___ PROVIDED RECORDS ___
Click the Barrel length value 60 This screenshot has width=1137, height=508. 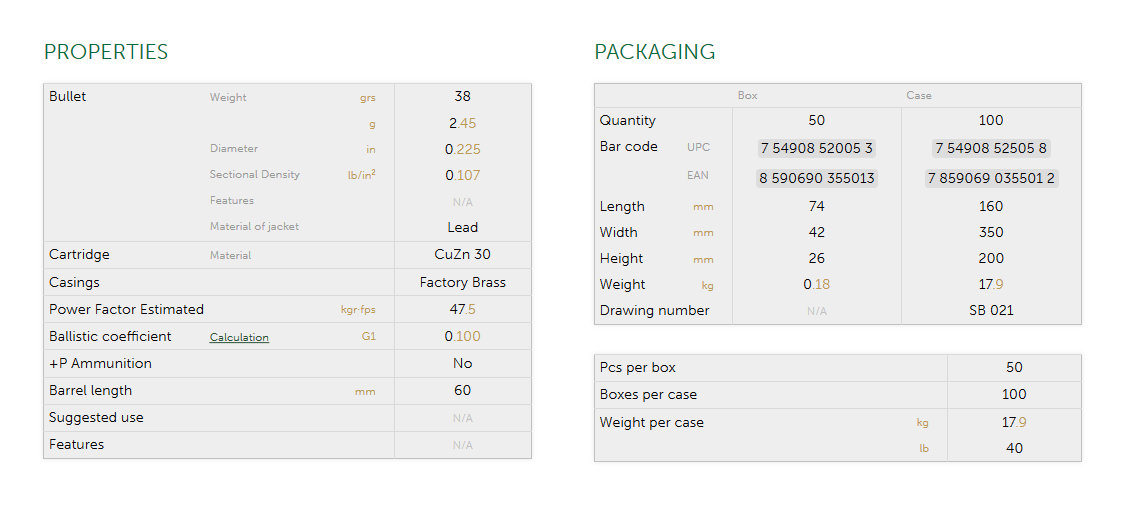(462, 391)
___
___ PROVIDED RECORDS ___
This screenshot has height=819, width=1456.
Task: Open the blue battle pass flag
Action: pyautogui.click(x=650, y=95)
___
___ PROVIDED RECORDS ___
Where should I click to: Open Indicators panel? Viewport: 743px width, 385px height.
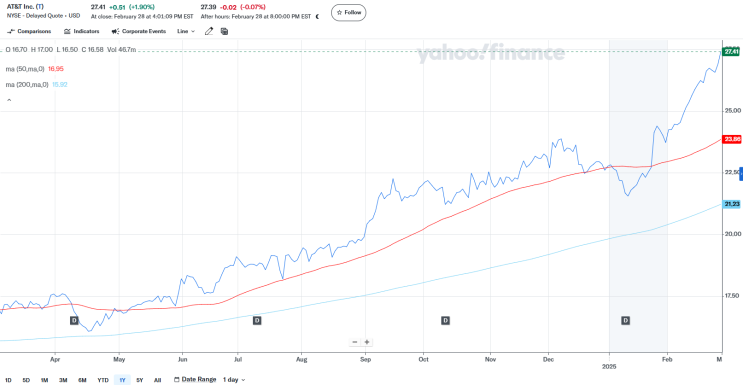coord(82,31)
___
> [TASK DIRECTIONS]
Format the rows from the line with "Where should I" to the line with "coord(82,31)" as a JSON list of strings, with one string per line and blank lines dropped. Leave the pictures out of the answer.

> [EXPECTED OUTPUT]
[
  "Where should I click to: Open Indicators panel? Viewport: 743px width, 385px height.",
  "coord(82,31)"
]